The Nishnawbe-Aski Nation Chiefs Assembly passed a resolution last year to lobby for NAPS to be brought under the Ontario Police Services Act, which would change its status to an essential service.

NAN Grand Chief Alvin Fiddler is handling the file personally.

“We’re working as hard as we can to address those conditions, not only for our communities but to give assurance to our officers out in the field that we’re aware of the conditions they’re working in right now and that we’re working hard to change those conditions to make things better for them so they’re able to do their work,” Fiddler says.

Ontario’s Ministry of Community Safety and Correctional Services is developing the Strategy for a Safer Ontario, the province’s biggest transformation to the Police Services Act in a quarter-century.

While a ministry spokeswoman wouldn’t say whether it intends to bring First Nations policing under the Police Services Act, Courtney Battistone issued a statement confirming consultations on the future of First Nations policing are underway. 

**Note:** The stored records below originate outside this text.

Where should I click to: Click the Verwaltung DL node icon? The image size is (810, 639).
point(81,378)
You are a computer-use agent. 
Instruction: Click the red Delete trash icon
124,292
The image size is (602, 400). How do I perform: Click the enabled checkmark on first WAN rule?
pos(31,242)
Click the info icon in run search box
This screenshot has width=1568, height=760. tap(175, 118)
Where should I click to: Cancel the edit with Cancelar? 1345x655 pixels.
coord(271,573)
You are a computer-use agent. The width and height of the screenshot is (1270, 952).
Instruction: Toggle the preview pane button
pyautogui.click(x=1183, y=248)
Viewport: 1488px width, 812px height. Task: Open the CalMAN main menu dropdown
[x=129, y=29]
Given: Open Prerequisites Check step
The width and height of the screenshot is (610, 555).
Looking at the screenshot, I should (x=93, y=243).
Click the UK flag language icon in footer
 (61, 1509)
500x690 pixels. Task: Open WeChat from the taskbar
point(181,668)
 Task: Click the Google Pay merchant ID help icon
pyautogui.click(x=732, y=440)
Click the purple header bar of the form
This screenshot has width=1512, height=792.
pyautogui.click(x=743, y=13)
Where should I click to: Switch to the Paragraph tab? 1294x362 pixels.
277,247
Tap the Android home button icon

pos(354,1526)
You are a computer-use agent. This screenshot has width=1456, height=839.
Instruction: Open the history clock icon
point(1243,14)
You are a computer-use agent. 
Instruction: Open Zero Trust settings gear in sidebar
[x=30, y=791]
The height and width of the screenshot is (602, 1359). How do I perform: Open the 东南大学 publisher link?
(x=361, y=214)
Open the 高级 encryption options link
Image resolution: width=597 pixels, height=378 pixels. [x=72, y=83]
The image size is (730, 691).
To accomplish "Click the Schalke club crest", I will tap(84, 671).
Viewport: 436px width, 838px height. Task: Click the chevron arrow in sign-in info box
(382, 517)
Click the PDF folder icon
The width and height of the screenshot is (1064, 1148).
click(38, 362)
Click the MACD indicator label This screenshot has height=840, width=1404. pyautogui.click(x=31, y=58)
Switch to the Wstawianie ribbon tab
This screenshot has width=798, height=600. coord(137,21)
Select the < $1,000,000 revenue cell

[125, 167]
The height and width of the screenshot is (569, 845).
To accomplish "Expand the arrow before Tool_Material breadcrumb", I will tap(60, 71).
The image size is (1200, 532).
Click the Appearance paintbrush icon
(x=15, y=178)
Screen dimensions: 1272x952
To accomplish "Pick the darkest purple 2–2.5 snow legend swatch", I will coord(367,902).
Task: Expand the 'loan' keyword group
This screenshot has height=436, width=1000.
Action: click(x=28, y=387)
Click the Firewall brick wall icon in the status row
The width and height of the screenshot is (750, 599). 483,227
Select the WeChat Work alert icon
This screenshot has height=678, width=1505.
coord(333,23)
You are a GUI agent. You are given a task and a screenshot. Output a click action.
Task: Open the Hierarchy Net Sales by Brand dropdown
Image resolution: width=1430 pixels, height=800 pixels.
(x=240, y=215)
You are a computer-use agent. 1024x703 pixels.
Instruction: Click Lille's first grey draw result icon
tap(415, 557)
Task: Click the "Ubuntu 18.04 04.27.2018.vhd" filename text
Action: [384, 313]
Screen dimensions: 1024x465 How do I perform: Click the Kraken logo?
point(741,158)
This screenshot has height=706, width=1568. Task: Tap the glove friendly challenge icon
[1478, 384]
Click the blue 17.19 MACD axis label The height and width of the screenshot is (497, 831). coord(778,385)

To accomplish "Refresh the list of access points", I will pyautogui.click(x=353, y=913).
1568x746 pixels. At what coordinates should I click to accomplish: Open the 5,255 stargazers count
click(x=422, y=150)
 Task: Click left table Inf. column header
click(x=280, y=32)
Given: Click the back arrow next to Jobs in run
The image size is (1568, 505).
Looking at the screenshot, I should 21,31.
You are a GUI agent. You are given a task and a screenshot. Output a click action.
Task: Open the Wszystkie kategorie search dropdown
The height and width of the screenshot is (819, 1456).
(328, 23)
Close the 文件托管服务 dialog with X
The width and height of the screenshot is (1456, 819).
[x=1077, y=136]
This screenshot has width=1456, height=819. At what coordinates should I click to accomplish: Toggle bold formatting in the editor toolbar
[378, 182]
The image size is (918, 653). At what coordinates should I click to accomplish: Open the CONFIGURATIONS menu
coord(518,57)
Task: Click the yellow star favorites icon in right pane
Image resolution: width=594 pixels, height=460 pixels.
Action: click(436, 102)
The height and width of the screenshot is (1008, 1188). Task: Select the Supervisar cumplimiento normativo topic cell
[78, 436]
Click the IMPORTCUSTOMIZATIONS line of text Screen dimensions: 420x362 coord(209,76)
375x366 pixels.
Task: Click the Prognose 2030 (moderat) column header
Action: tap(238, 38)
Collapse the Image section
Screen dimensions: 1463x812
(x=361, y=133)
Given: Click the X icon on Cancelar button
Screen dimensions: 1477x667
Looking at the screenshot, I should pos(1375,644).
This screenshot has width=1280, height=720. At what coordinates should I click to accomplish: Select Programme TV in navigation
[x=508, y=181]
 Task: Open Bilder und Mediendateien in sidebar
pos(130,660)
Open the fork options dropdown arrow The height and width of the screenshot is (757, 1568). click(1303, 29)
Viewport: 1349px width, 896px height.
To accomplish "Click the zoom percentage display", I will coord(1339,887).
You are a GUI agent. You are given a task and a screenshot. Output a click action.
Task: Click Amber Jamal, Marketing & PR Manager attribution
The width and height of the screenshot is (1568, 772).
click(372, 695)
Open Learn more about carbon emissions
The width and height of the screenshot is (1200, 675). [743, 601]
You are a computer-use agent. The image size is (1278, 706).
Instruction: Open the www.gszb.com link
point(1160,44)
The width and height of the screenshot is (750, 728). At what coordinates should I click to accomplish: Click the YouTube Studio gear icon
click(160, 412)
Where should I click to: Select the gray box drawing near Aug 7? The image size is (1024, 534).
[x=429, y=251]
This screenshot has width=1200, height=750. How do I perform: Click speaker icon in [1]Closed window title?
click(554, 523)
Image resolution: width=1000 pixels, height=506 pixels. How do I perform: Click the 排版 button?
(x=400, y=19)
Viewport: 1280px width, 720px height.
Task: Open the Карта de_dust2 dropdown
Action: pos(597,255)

The federal government contributes 52 per cent of NAPS’ funding. MP Don Rusnak (Lib., Thunder Bay-Rainy River) is committed to bringing the issue before his party's Indigenous Caucus.    

“They don’t have a source of stable funding because they’re just a program,” Rusnak says.

“It’s something that has got to be addressed. We’ll have to work in consultation with our provincial partners and our First Nations partners to make sure their communities have equal policing to non-First Nations communities -- that they get the same dollars for protecting their communities.”